Het graven van De Dedemsvaart was uitermate belangrijk voor de bloei van vervening én scheepvaart. Tot 1895 werd het kanaal voornamelijk bevaren door kleine houten schepen tot rond de 50 ton. Ondanks de beperkte leefruimte woonden de veelal kinderrijke gezinnen doorgaans aan boord! Vanaf 1850 daalde het aantal scheepsbewegingen op het kanaal. Het aantal gepasseerde schepen in Balkbrug bedroeg toen nog 15.280. In 1870 telde men er ongeveer 12.000. De belangrijkste oorzaak hiervan was dat de schepen steeds groter werden.
Opkomst scheepswerven in Dedemsvaart
Voor de scheepvaart werden al spoedig scheepswerven opgericht
voor de bouw van nieuwe houten schepen en het onderhoud daarvan.
Moest het schip uit het water worden gehaald, dan gebeurde dat op
een langshelling: een uit het water ophellende sleepbaan
met bovenaan een kaapstander (windas met verticale stand
van de draaispil), die door een paar mannen moest worden gedraaid.
Later kwamen er hellingwagens op rails en plaatste men
lieren.
De Dedemsvaartse scheepsbouw begon aan het Rak tegenover de
uitmonding van de Langewijk (eerste begin van de veenderij). Rond
1820 werden daar kleine scheepswerfjes opgericht, zoals die van
Holvast en Mol. Mol verhuisde later naar de zuidzijde van het
kanaal, tegenover villa Arriërend. Ook bekend uit die tijd was
blokmaker Padding, die houten katrollen maakte voor de
scheepstuigage.
Door de verplaatsing van de vervening naar het oosten en het
ontstaan van een dorpskern verplaatste ook de scheepsbouw zich.

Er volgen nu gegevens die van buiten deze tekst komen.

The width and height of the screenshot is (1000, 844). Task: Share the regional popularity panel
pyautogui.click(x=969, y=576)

Rond 1870 waren er vijf scheepswerven bekend: Holvast, Mol, Weener
(tegenover de Markt), Reuvers (aan de Langewijk tegenover de
katholieke kerk) en Siegers (aan de Langewijk). Later zijn onder
meer de scheepswerven Swankhuisen en Mittendorff opgericht.
Metalen schepen
Tegen het eind van de 19de eeuw deed de ijzeren scheepsbouw zijn
intrede. Mittendorff was de eerste scheepsbouwer die een vergunning
kreeg om ijzeren schepen te bouwen. Al spoedig volgden Mol en
Weener. De overige werfjes verdwenen omdat het onderhoud aan de nog
varende houten scheepjes zijn langste tijd gehad had.

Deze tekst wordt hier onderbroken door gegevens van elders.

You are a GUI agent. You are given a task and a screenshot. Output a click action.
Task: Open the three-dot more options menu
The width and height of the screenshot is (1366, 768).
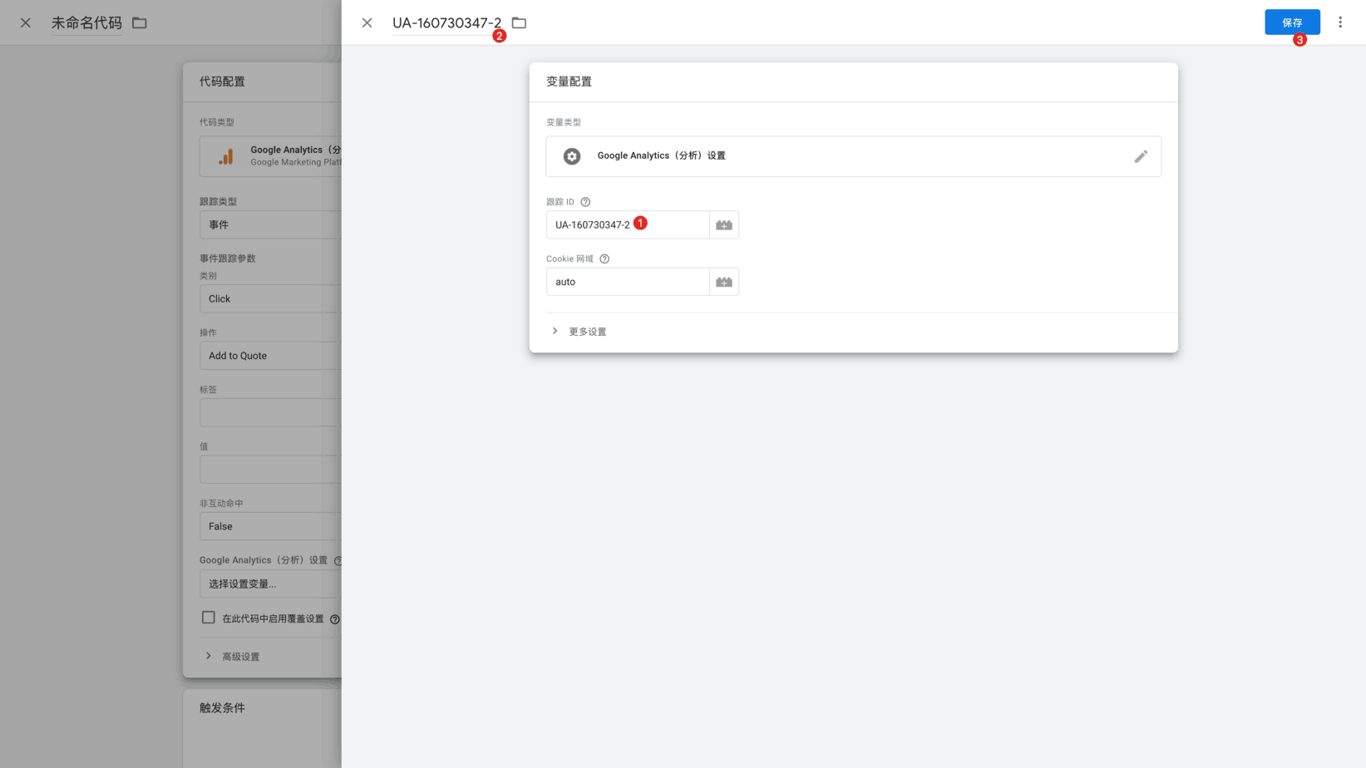(x=1340, y=22)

Omstreeks 1900 kende het dorp nog drie scheepswerven die ijzeren
schepen bouwden: Peters, Mittendorff en Mol. Vanwege geluidshinder
voor omwonenden kreeg Mittendorff zelfs een klinkverbod. Dat werd
later herroepen, maar de werf had hierdoor belangrijke orders
gemist, één van de oorzaken van haar faillissement.

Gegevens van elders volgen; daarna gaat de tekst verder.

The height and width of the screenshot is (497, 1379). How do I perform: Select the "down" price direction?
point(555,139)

Scheepswerf Peters heeft zich na de sluiting van De Dedemsvaart
gevestigd in Kampen, waar het bedrijf anno 2012 nog steeds werkzaam
is. Mol werd, vanwege het ontbreken van een opvolger, overgenomen
door Geertman, later door Wierden, die woonarken bouwde. Deze
verdween ook door de sluiting van het kanaal.
De Dedemsvaartse Onderlinge
Het kopen van een schip was ook vroeger een dure aangelegenheid. Geld lenen kon bij een vervener of een gegoede middenstander. Daar het risico van geld lenen groot was, besloten een paar Dedemvaartse geldschieters in 1860 tot het oprichten van een verzekeringsmaatschappij voor schepen. De gevraagde verzekeringssom was afhankelijk van de tonnage: een schip boven de 60 ton bijvoorbeeld moest verzekerd zijn voor 2000 gulden. Veel Dedemsvaartse schippers waren bij de Dedemsvaartsche Onderlinge Verzekering Maatschappij van IJzeren Schepen aangesloten, evenals schippers uit Kampen, Meppel, Zwartsluis en Hoogeveen. Met de sluiting van het kanaal in het vooruitzicht is de Onderlinge gefuseerd met de Eensgezindheid te Hasselt.
Varend erfgoed
Nog altijd varen er tjalken, aken en spitsen met klinkende namen als Roelofje, Salland, Janna en Johanna, ooit gebouwd op de Dedemsvaartse scheepswerven, over de Nederlandse wateren. Wat niet meer vaart, is het voormalige turfschip Avontuur, dat als museumschip de hedendaagse bezoekers uitnodigt een duik in de geschiedenis van De Dedemsvaart te maken. Maar dit schip is, jammer genoeg, niet in Dedemsvaart gebouwd.